Inge Kerkloh-Devif: “In quanto istituto d’istruzione universitaria, riusciamo a toccare con mano le sfide che stanno affrontando, tra mancanza di fiducia e paura di fallire. Bisogna agire subito. Se non si vuole costruire un’economia ancor meno equilibrata nel genere”
L’88% della popolazione degli Stati membri del G20 si dichiara favorevole all’introduzione di politiche innovative che garantiscano una parità di accesso ai finanziamenti pubblici e privati per le imprenditrici
Il credit gender gap vale 1.700 miliardi di dollari
Il credit gender gap (divario di genere nell’accesso ai finanziamenti, ndr), interviene Anne Ravanona, founder e ceo di Global Invest Her, valeva circa 1.700 miliardi di dollari a livello globale prima dello scoppio della pandemia. In altre parole, gli uomini hanno il 70% di probabilità in più di ottenere finanziamenti. Ma la buona notizia, aggiunge, è che “se iniziamo a investire sulle donne potremo ottenere un impatto positivo sul pil globale pari a 13mila miliardi di dollari, secondo le stime di McKinsey”. A giocare la propria parte, avverte, non dovranno essere soltanto i governi ma anche il settore privato. E bisognerà favorire la diversità nelle catene di approvvigionamento e negli appalti pubblici.
“La gender equality è anche un problema degli uomini”

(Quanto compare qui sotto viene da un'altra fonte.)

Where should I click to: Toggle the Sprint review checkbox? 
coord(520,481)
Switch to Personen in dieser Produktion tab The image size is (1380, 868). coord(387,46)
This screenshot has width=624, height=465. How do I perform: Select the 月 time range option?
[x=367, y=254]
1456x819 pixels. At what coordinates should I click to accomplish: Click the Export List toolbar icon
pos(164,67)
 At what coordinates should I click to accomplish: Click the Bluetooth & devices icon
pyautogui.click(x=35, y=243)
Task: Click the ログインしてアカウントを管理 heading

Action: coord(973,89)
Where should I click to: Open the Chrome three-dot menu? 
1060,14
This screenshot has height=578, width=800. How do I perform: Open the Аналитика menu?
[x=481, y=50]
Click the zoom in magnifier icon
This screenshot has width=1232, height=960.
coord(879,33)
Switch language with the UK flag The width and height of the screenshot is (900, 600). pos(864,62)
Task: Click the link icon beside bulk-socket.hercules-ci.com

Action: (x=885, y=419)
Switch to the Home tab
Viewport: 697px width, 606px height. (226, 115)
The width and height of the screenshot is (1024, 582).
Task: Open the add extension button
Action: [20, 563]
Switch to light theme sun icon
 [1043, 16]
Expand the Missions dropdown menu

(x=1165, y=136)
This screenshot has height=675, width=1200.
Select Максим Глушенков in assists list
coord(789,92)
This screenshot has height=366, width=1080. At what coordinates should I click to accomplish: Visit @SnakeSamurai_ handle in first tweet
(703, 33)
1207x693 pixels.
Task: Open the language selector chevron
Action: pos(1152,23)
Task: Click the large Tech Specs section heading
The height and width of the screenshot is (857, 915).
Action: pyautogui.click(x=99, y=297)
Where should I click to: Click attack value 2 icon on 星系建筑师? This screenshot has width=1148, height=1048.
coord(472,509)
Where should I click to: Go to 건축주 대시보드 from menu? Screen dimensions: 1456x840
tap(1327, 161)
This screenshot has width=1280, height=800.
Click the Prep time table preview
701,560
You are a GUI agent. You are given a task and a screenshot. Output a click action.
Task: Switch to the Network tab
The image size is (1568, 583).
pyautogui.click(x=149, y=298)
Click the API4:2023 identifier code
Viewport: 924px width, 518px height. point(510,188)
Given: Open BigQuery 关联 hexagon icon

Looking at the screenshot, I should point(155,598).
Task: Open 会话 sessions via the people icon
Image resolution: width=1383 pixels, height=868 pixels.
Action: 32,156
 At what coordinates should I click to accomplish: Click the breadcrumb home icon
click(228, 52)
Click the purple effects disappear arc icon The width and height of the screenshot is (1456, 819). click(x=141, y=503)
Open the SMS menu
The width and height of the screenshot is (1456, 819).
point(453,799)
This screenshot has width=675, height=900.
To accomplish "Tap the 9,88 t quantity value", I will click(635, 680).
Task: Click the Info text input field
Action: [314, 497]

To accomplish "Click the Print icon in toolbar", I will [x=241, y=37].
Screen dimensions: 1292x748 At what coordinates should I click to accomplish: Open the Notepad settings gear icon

“Noi rivediamo continuamente la nostra policy”, spiega Paolo Grue, ceo di Procter & Gamble Italy. “Sappiamo, per esempio, che uno dei momenti più difficili per le donne è quello della maternità e a tutti gli uomini garantiamo otto settimane di congedo parentale. Inoltre, li coinvolgiamo direttamente in questo viaggio per l’uguaglianza di genere. È importante che la gender equality non venga considerata unicamente un problema delle donne, ma che rappresenti una responsabilità condivisa”, dichiara Grue. Recentemente, racconta, Procter & Gramble si è impegnata inoltre a investire 10 miliardi di dollari nelle imprese guidate o gestite da donne entro il 2025. E ha sviluppato un tool digitale per “accompagnare le aziende nel loro cammino verso l’uguaglianza” e aiutarle a comprendere cosa possono fare ancora per raggiungere questi obiettivi.
Solo l’8% dei venture capitalist sono donne
Come rivela Monica Poggio, ceo di Bayer Italy, a livello europeo solo l’11% delle aziende che ottengono supporto dai fondi di venture capital sono guidate da donne. Nell’alta tecnologia questa percentuale scivola al 2%. E la maggioranza di questi fondi, in tutto il mondo, non vanta donne a livello dirigenziale (appena l’8% dei venture capitalist sono donne). “Abbiamo bisogno di portare molte più donne nel venture capital, donne che investano su altre donne”, interviene Nina Gardner, director di Strategy International e adjunct professor della John Hopkins Sais. “Sono loro che, secondo le stime, controlleranno due terzi della ricchezza globale solo negli Stati Uniti entro il 2030. Senza dimenticare che gli ultimi dati a livello globale rivelano come la ricchezza femminile superi i 72mila miliardi di dollari”. “Dobbiamo aiutare le donne ad acquisire più sicurezza in sé stesse. Solo così anche gli investitori crederanno di più in loro”, conclude Rania Nashar, head of compliance & governance del Saudi Arabia Public Investment Fund.